Locke admits assessment was “probably not” fair #nlpoli #cdnpoli

In an interview with the Telegram that appeared in Thursday’s edition, Memorial University economist Wade Locke admitted that his assessment of Muskrat Falls probably offered an unfair comparison with alternatives.
When asked by The Telegram, “If that doesn’t include transmission, is that a fair comparison?”
Locke answered, “Probably not. You’d want to include transmission as well.”
The impact of Locke’s omission was to hide almost 50% of the estimated cost per kilowatt hour for the project. As SRBP noted on Wednesday, that rendered his comparisons useless.

It also meant his conclusion – that Muskrat Falls was the cheapest solution – had nothing to support it.  “Unfounded” would be the polite word for it.

No word on whether Locke will get a do-over.

No word either on whether or not the Western Star editorial team will retract their Thursday editorial in light of Locke’s admission.
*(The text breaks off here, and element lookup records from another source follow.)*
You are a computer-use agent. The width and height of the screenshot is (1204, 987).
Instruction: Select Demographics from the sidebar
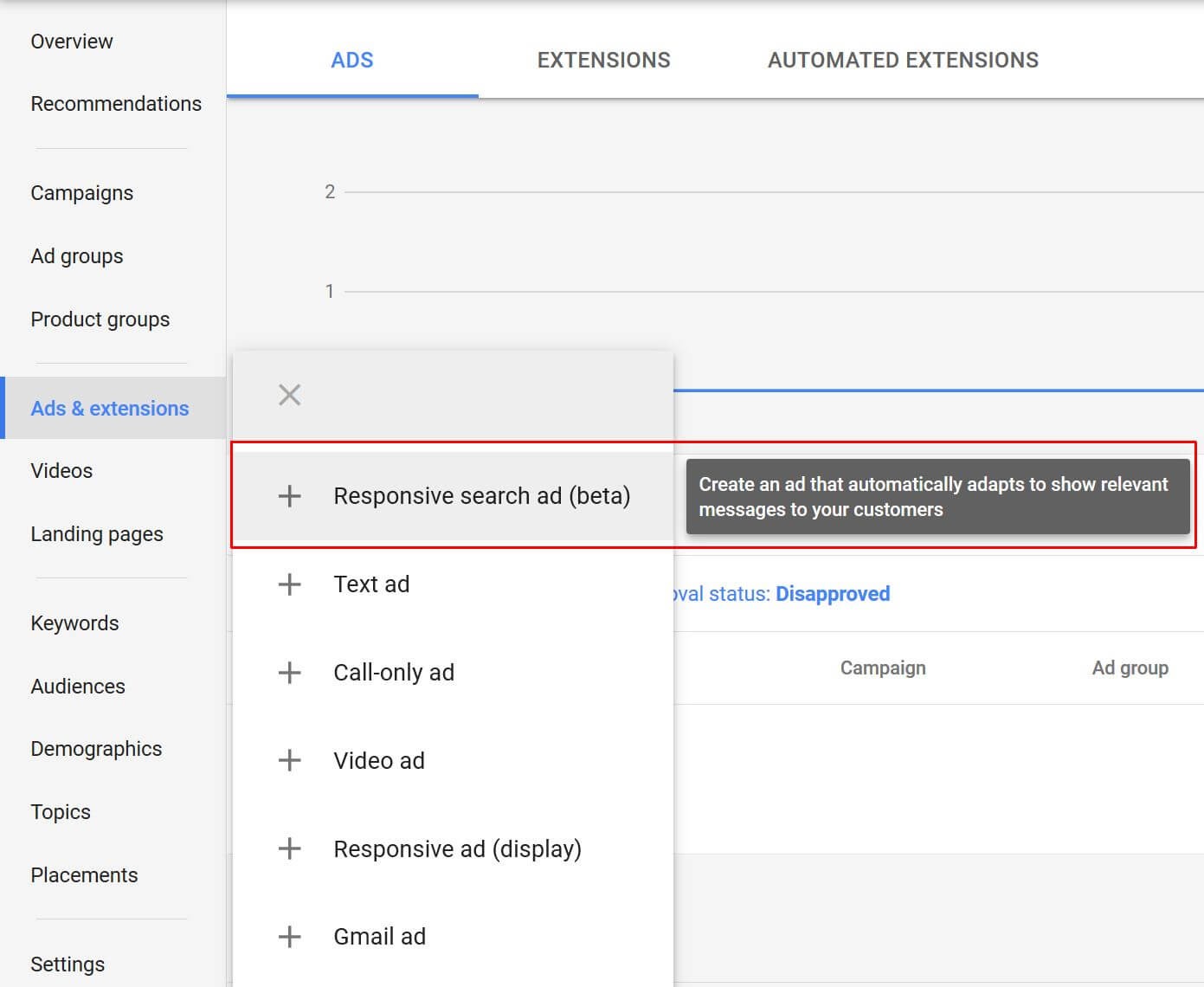pos(96,748)
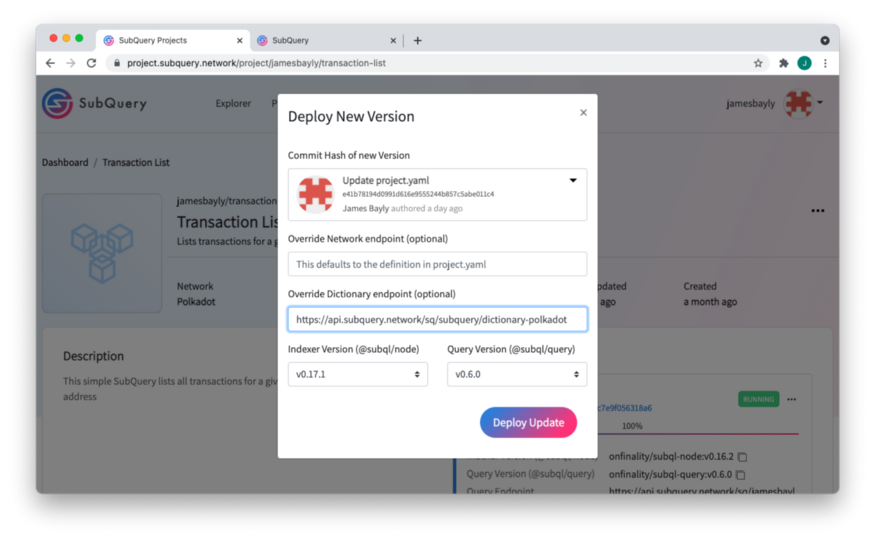Focus the Override Network endpoint field
The image size is (875, 541).
click(x=438, y=264)
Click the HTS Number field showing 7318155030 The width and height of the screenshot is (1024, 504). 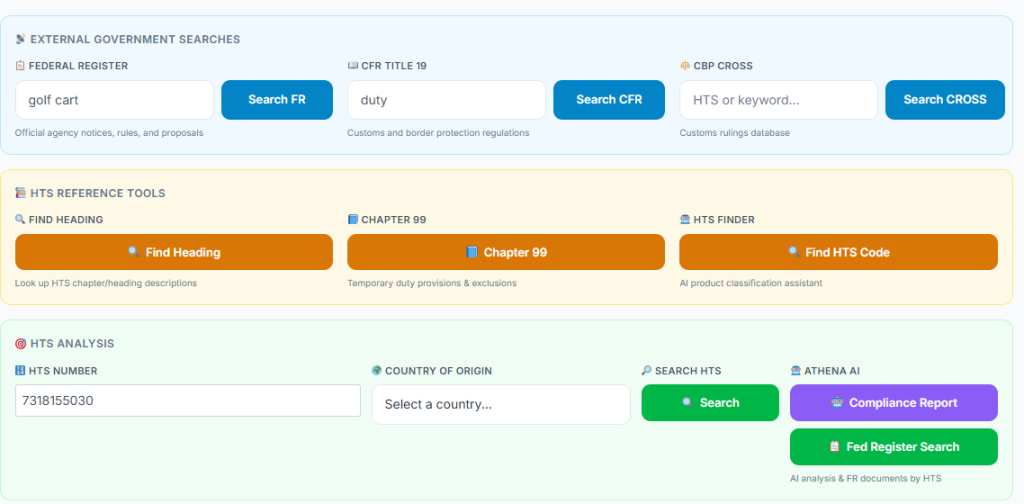coord(187,401)
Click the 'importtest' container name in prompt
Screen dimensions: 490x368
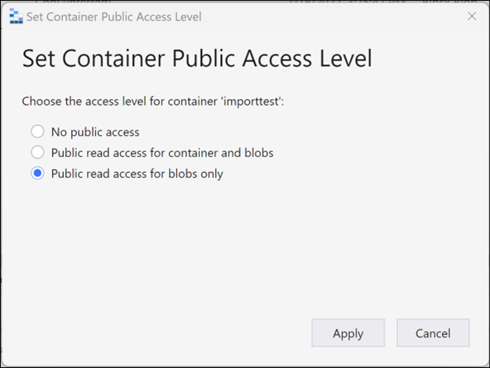[x=251, y=101]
Under a headline “A trusted opinion”, the crowd on the west coast called Locke’s voice “independent and dependable”.  The editorial said that Locke’s opinion “will almost certainly carry more weight than many other opinions.”

D’oh!
- srbp -

18 January 2012

Locke and Muskrat Falls: some quick points #nlpoli #cdnpoli

Memorial University economist Wade Locke delivered a presentation on Tuesday night about Muskrat Falls, a project he had already endorsed publicly.

The Harris Centre at Memorial University, the Atlantic Provinces Economic Council and the MUN economics department’s Applied Economics Research Initiative sponsored the talk.

The pdf of Locke’s slides should be available from the Harris Centre website along with the video of the presentation plus the question and answer session that followed.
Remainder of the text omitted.